Dimmel: Die Reichen rechnen sich arm, die Armen rechnen sich reich. Wer ein Mickeymouse-Einkommen von 1050 Euro hat, zählt sich zur Mittelschicht. Aber ein Herr Bartenstein stilisiert sich als Teil der leistenden Mittelschicht -das ist grotesk. Dieser Reichtums-Diskurs ist eine ideologische Klassenkampf-Veranstaltung von oben nach unten. DIE FURCHE: Ab welchem Einkommen würden Sie von Mittelschicht sprechen?

Dimmel: Ich meine, ab 140 Prozent des Median-Einkommens, also etwa ab 2700 Euro. Und die Mittelschicht endet meiner Meinung nach bei rund 4500 oder 5000 Euro.

Gleißner: Wenn man Superreiche mit 80 Prozent besteuert, ist damit der Staat noch nicht gerettet, so viele Superreiche gibt es nicht. Zudem vertreibt man die Gérard Depardieus dieser Welt aus Österreich und hat weniger Steuereinnahmen. Wenn Vermögenssteuern eine Steuerreform finanzieren sollen, muss man in die Mittelschicht gehen. Im Übrigen gibt es keinen Beleg dafür, dass die Mittelschicht in Österreich schrumpft.

Rehm: Zur Mitte gehören am Einkommen gemessen drei Viertel der Österreicher. In punkto Vermögen gehören zwei Drittel nicht dazu. Wegen dieser Vermögenskonzentration kann man über Vermögenssteuern viel Geld lukrieren, ohne die Mitte zu treffen.

Gleißner: Sie wollen anderen etwas wegnehmen. Ich will Armut bekämpfen und Leistung fördern -dann ist mehr Geld da, das man umverteilen kann.

Dimmel: Niemand hat gesagt, das gesamte Einkommen mit einem 80-Prozent-Satz zu besteuern. Da sprechen wir nur von Einkommen jenseits der 200.000 Euro pro Monat. Die alte Oma, die sich vor einer Besteuerung ihres Sparbuches fürchtet, ist Ausdruck dieser ideologischen Verblendung.

Gleißner: Diese 200.000 Euro-Einkommen wird es dann nicht mehr geben. Dimmel: Na und? Wo ist das Problem?

Gleißner: Dass Sie keine Steuereinnahmen mehr aus dieser Gruppe bekommen, wenn Sie ihnen 80 Prozent wegnehmen.

Dimmel: Es ist völlig destruktiv zu glauben, dass Einkommen jenseits der 200.000 Euro irgendwie sozial gerechtfertigt wären. Sie können mir nicht erzählen, dass die Brutto-Wertschöpfung 200.000 Euro wert ist. Was machen diese Manager? Kaffee trinken und sagen, sie treffen Entscheidungen. Gleißner: Ja, über Milliarden von Euro.

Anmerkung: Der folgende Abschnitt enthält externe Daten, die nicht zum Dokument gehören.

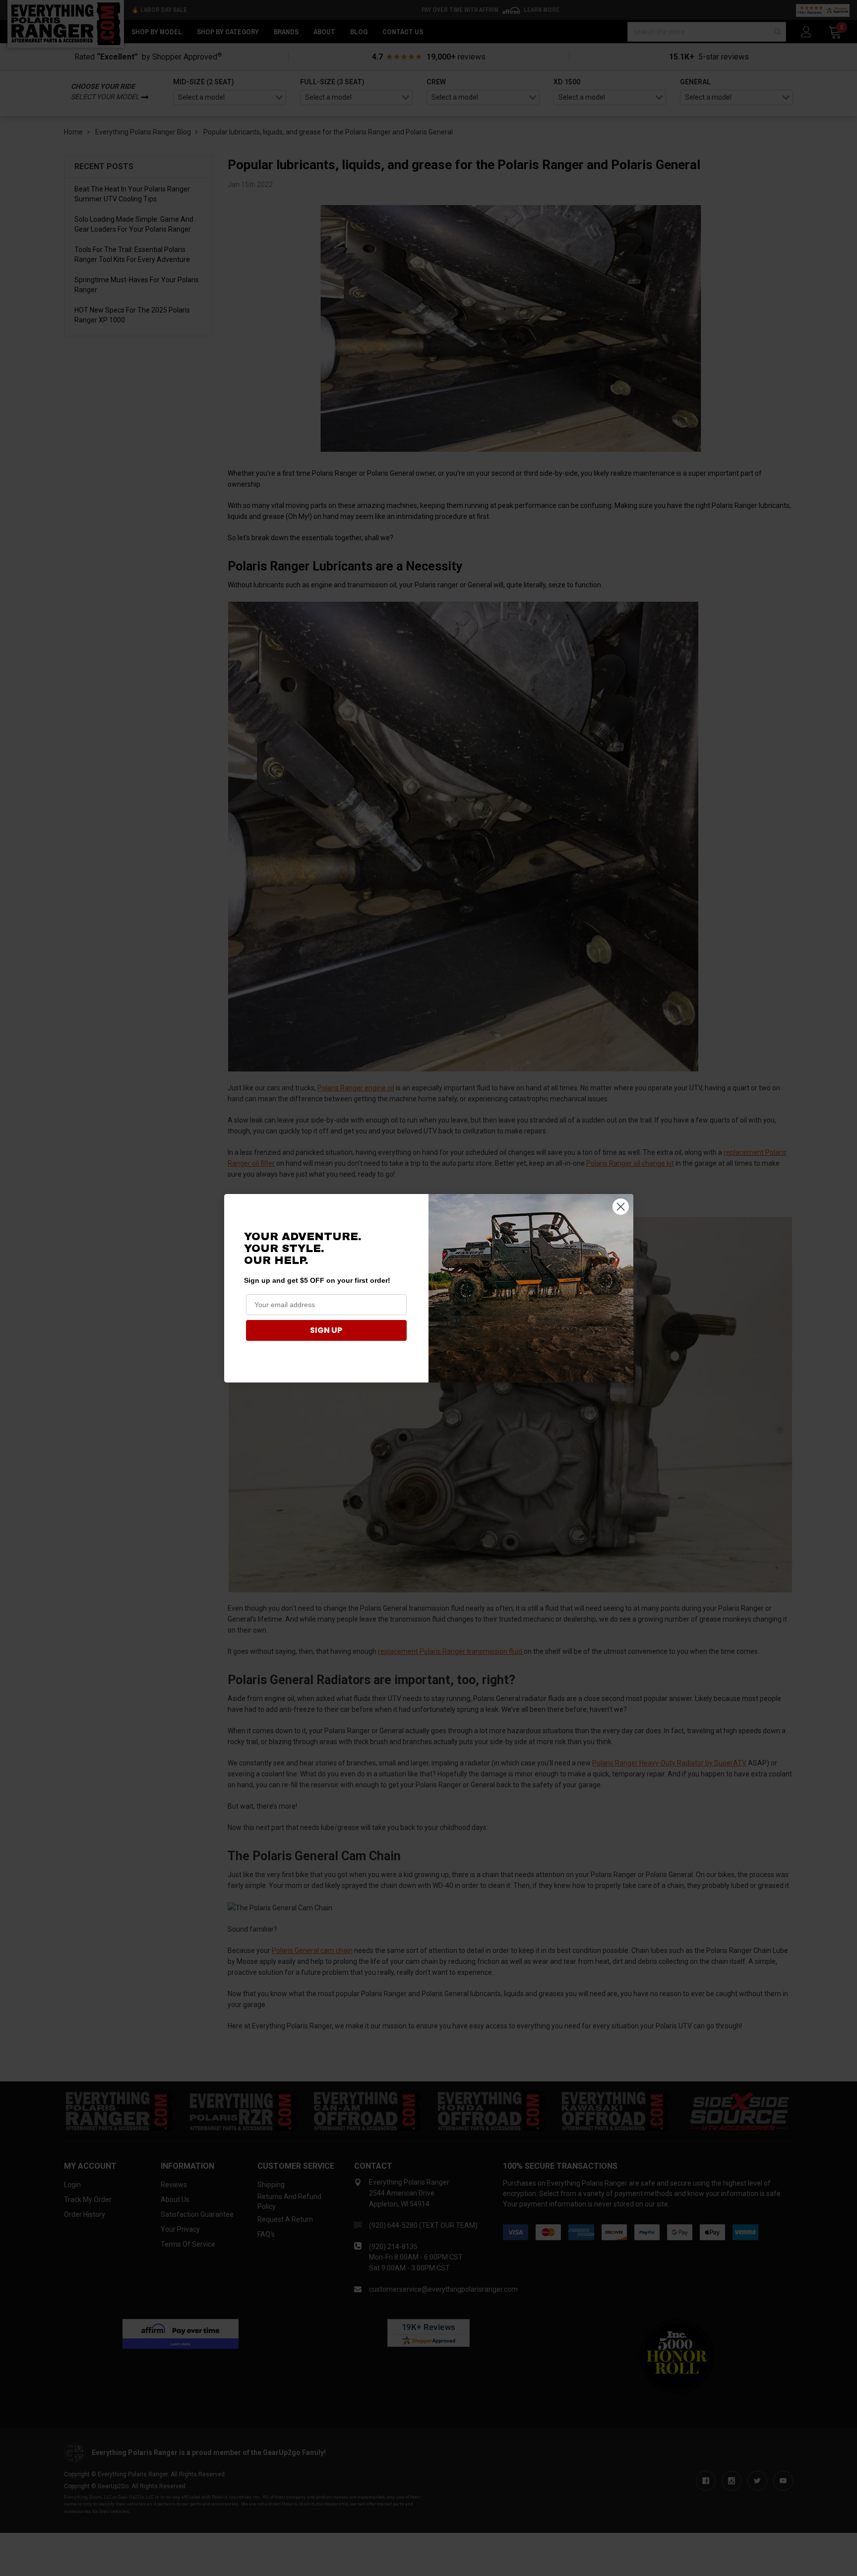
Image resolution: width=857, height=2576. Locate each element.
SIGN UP (326, 1330)
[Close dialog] (620, 1206)
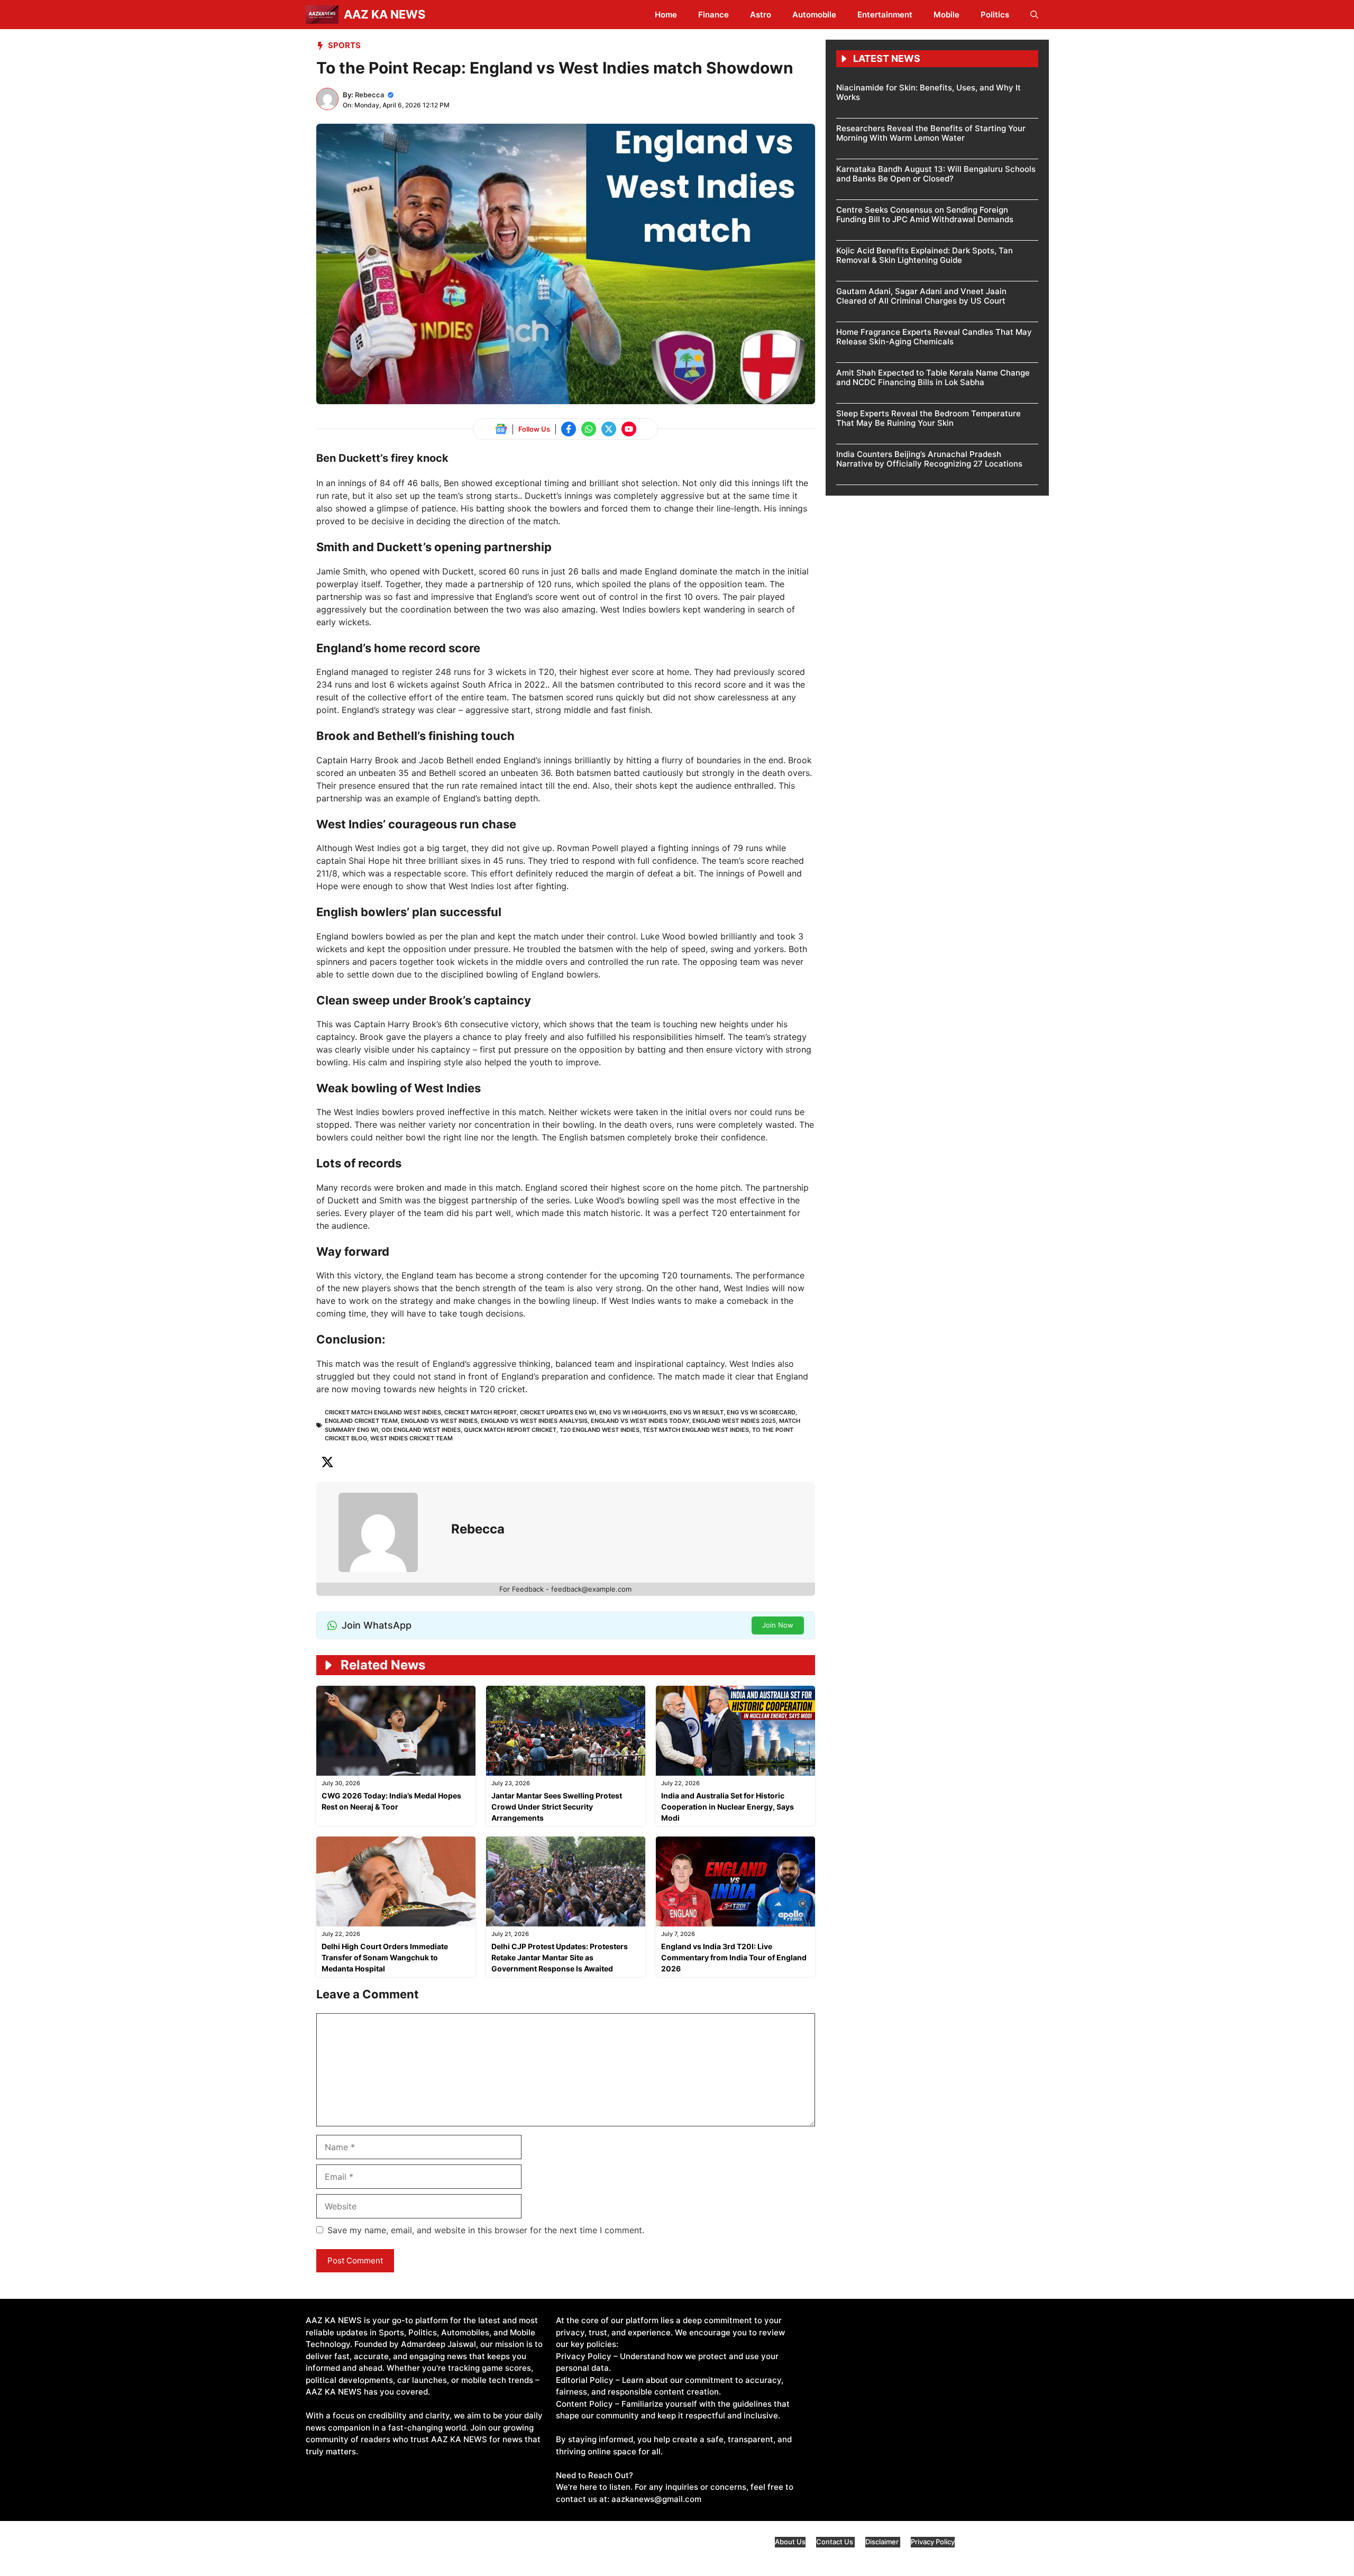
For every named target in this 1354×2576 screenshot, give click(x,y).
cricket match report (480, 1412)
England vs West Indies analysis (534, 1420)
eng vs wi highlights (632, 1412)
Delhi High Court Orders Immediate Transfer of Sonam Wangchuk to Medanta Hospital (385, 1957)
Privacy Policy (933, 2541)
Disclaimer (882, 2541)
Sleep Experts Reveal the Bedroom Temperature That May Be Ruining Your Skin (928, 418)
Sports (344, 45)
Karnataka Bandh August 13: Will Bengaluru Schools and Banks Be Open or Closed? (936, 174)
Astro (760, 15)
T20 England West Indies (599, 1429)
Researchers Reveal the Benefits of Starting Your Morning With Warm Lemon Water (931, 133)
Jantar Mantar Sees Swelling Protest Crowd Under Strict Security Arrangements (556, 1806)
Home (666, 15)
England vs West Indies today (640, 1420)
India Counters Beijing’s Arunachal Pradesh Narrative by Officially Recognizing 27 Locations (929, 459)
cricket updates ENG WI (558, 1412)
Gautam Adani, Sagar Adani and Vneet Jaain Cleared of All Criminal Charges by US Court (921, 296)
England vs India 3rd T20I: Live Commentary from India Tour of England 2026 (734, 1957)
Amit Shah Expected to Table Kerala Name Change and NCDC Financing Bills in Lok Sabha (933, 377)
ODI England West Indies (421, 1429)
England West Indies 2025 (734, 1420)
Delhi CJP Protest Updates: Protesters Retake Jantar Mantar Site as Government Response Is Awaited (559, 1957)
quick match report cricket (510, 1429)
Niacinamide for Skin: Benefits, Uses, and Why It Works (928, 92)
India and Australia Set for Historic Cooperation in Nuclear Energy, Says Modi (727, 1806)
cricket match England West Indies (383, 1412)
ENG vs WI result (697, 1412)
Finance (713, 15)
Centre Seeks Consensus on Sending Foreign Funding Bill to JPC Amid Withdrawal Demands (924, 214)
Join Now (777, 1625)
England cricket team (361, 1420)
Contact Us (835, 2541)
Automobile (814, 15)
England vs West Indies (439, 1420)
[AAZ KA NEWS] (322, 14)
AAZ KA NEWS (384, 14)
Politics (995, 15)
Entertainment (884, 15)
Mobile (946, 15)
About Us (790, 2541)
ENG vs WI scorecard (761, 1412)
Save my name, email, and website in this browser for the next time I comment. (485, 2230)
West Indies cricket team (411, 1438)
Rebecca (369, 94)
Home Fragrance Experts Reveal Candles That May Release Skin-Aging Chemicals (934, 336)
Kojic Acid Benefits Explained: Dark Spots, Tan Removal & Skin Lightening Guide (924, 255)
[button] (1034, 14)
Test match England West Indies (696, 1429)
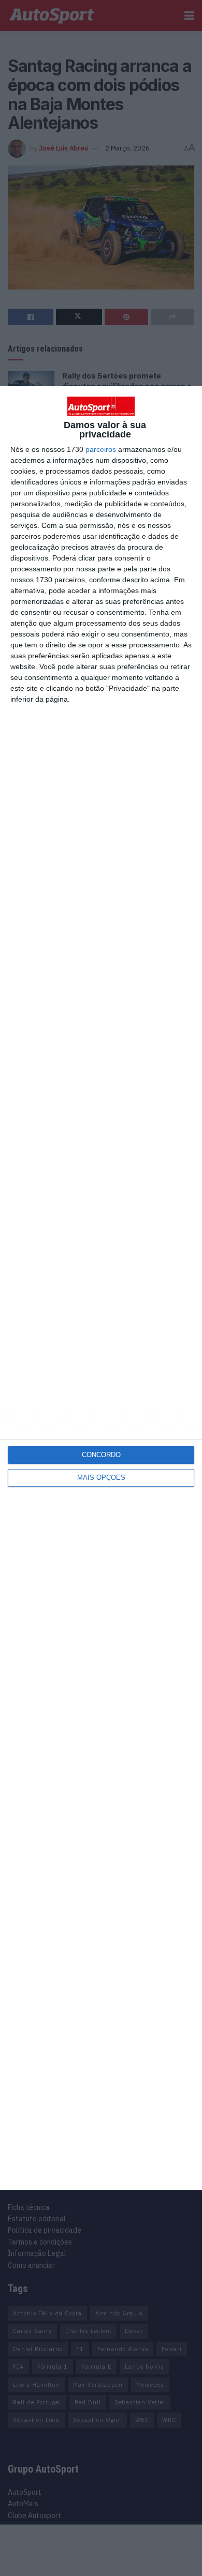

Dimmel: Na und? Die Wirtschaftskrise hat uns gezeigt, wie hochwertig die Arbeit dieser Personen ist, die diese abenteuerlichen Einkommen lukrieren, weil sie die Welt in das jetzige Desaster geführt haben.

DIE FURCHE: Zum Gender Gap: Frauen verdienen nicht nur weniger, sie besitzen durchschnittlich sogar 40 Prozent weniger Vermögen als Männer. Wie das?

Dimmel: Langfristig betrachtet ist Vermögen von der Sklaverei über den Manchester-Kapitalismus bis zur Ära der Gründerzeitbauten und den Stahlvermögen der Zwischenkriegszeit von Männern angehäuft worden. Wir leben noch immer in einer patriarchal strukturierten Gesellschaft, daher diese patrilineare Vererbung von Reichtum.

Rehm: Es gibt nun mal eine Vermögensschere genauso wie eine Einkommensschere. In dieser Gesellschaft gibt es leider noch immer Grenzen, wieweit Frauen kommen können. Traditionell sind viele Politiker und Manager Männer. Das ist Ausdruck der gesellschaftlichen Diskriminierung.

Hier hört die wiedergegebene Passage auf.